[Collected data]
[Start of Attachment]

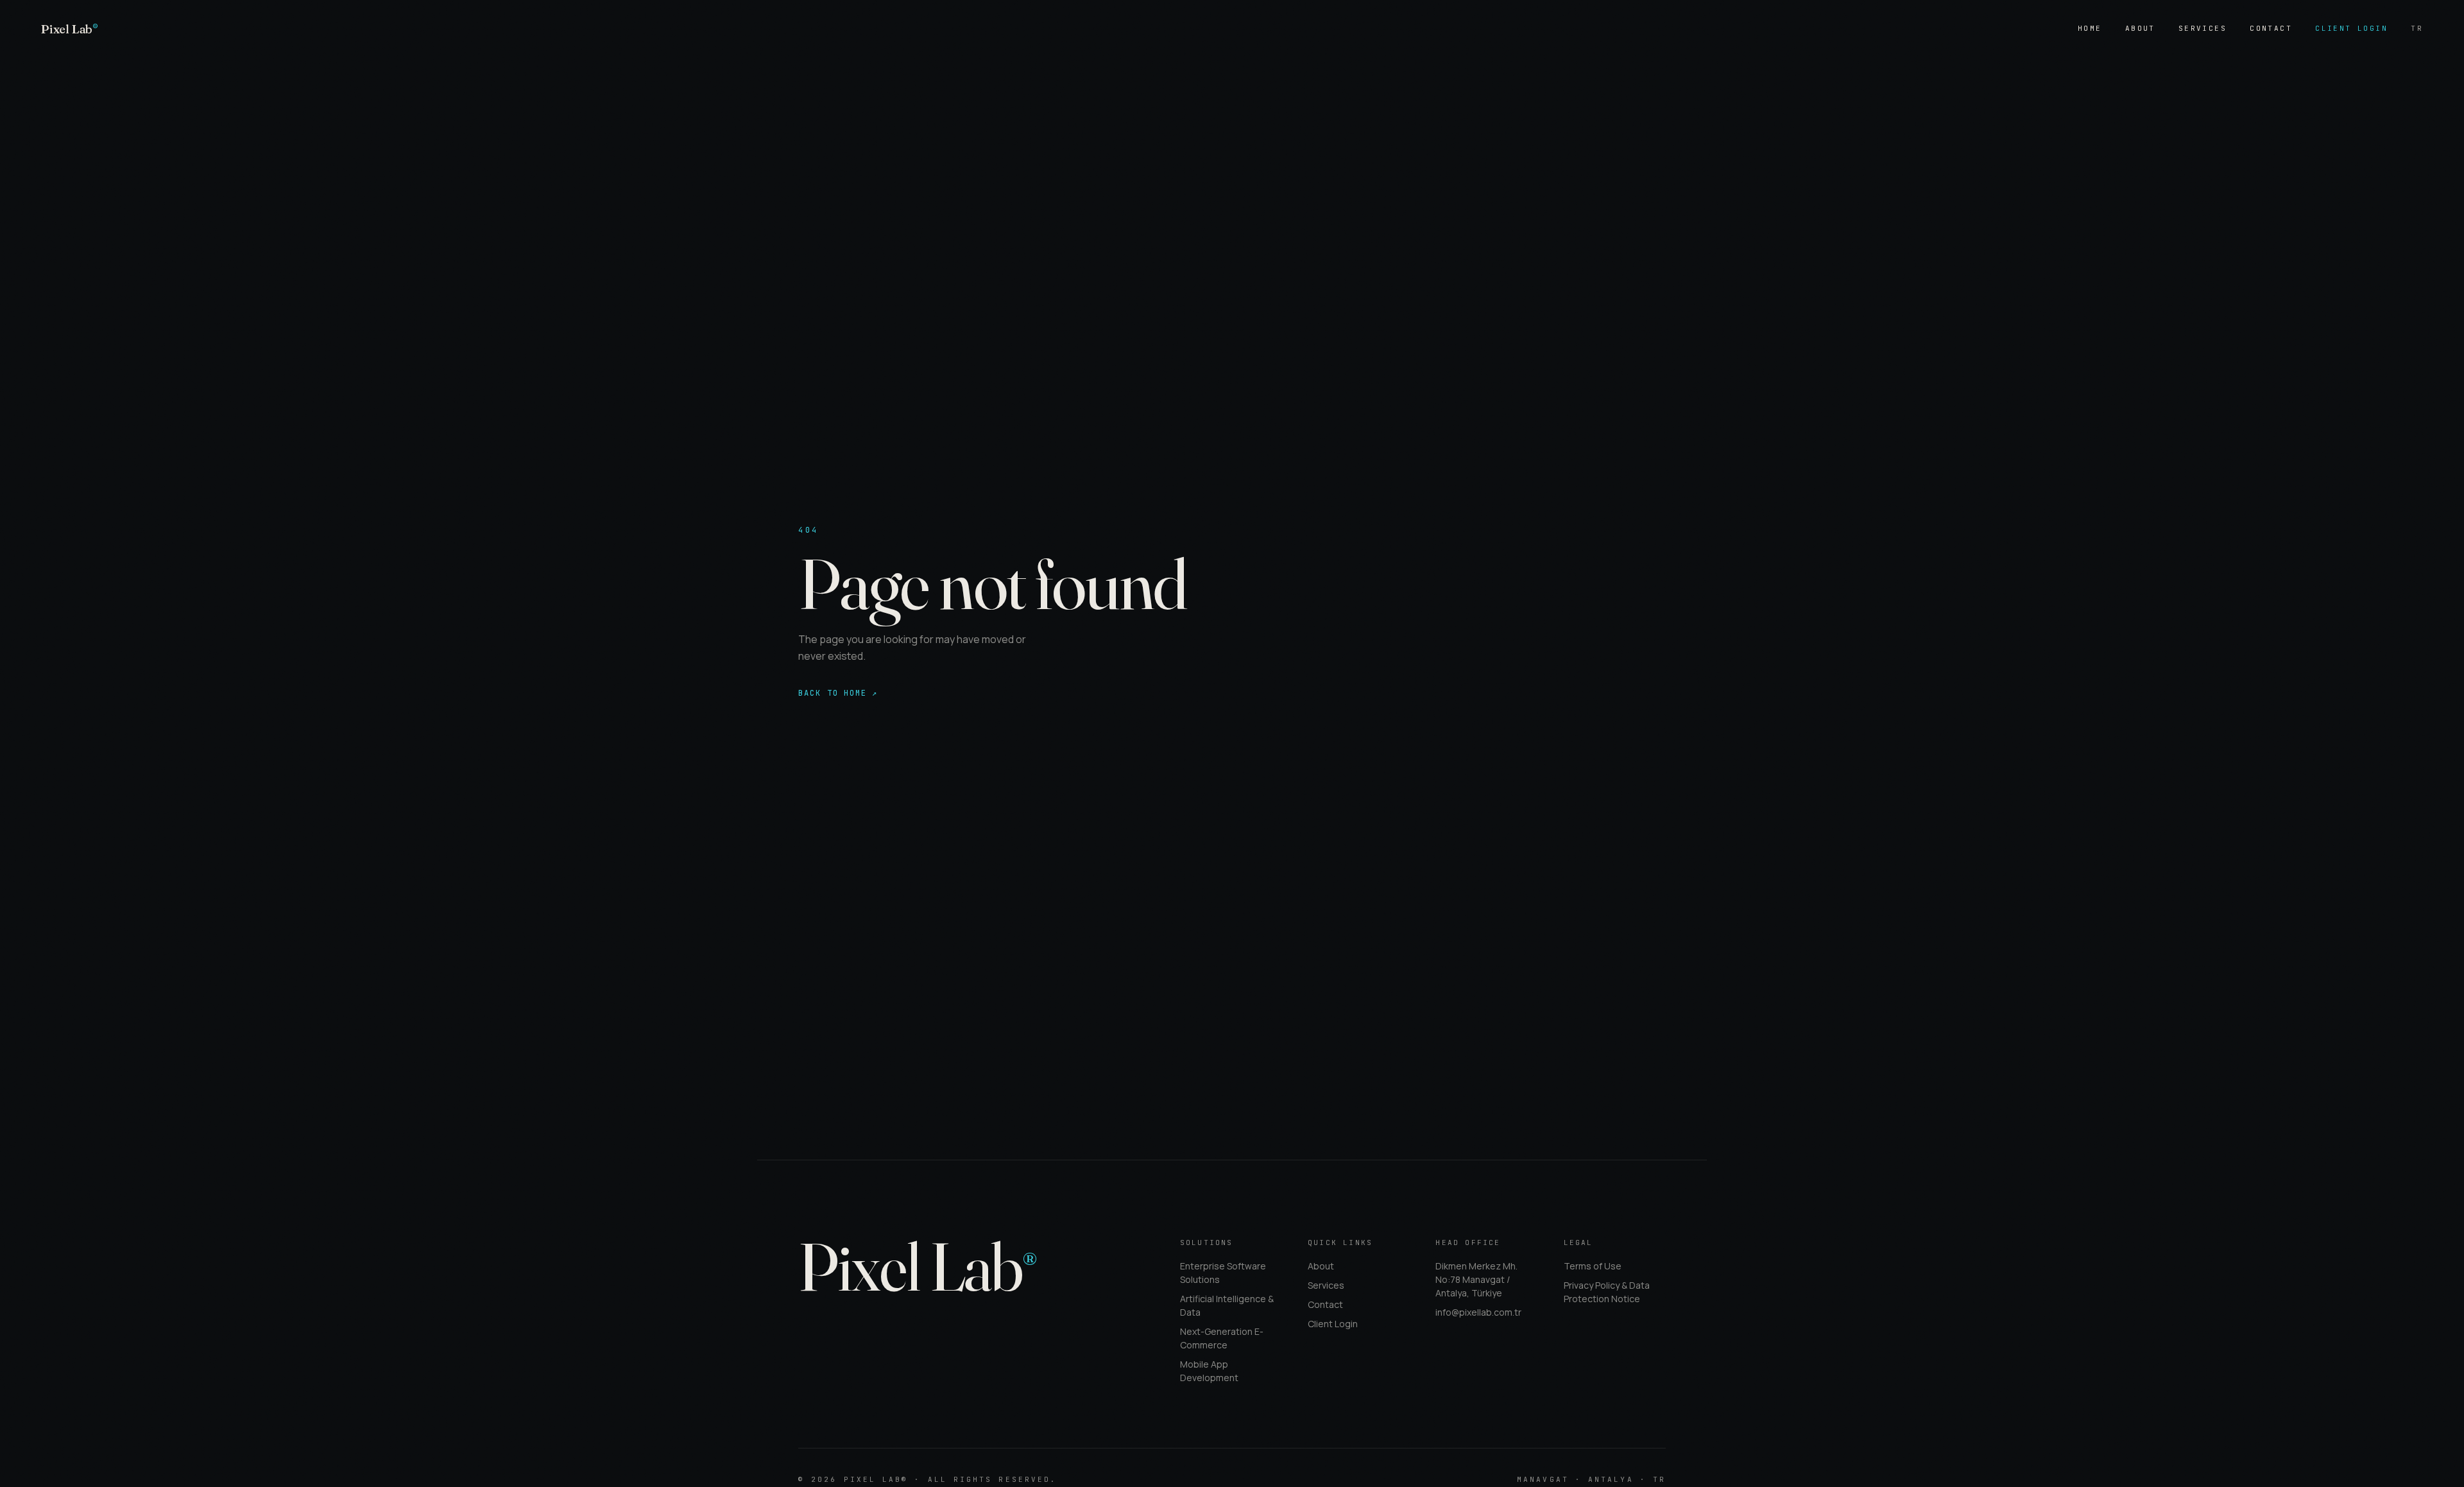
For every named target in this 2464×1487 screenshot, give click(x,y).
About (2140, 28)
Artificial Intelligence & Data (1227, 1305)
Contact (2271, 28)
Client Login (2351, 28)
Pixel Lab (69, 29)
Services (2202, 28)
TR (2417, 28)
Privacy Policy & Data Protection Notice (1607, 1292)
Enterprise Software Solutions (1223, 1272)
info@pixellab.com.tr (1478, 1312)
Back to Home (838, 693)
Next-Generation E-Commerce (1221, 1338)
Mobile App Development (1209, 1371)
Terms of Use (1592, 1266)
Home (2090, 28)
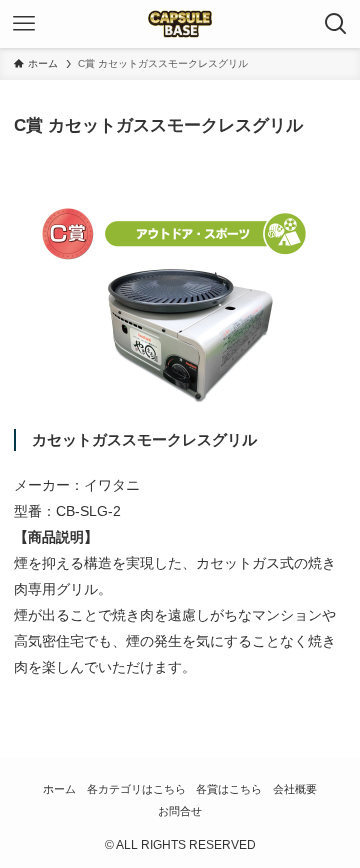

[End of Attachment]

Your goal> Without carrying over any picture, write out the entries above once more, exactly.

Solution for this problem>
For every named target in this 2464×1487 screenshot, give click(x,y).
About (2140, 28)
Artificial Intelligence & Data (1227, 1305)
Contact (2271, 28)
Client Login (2351, 28)
Pixel Lab (69, 29)
Services (2202, 28)
TR (2417, 28)
Privacy Policy & Data Protection Notice (1607, 1292)
Enterprise Software Solutions (1223, 1272)
info@pixellab.com.tr (1478, 1312)
Back to Home (838, 693)
Next-Generation E-Commerce (1221, 1338)
Mobile App Development (1209, 1371)
Terms of Use (1592, 1266)
Home (2090, 28)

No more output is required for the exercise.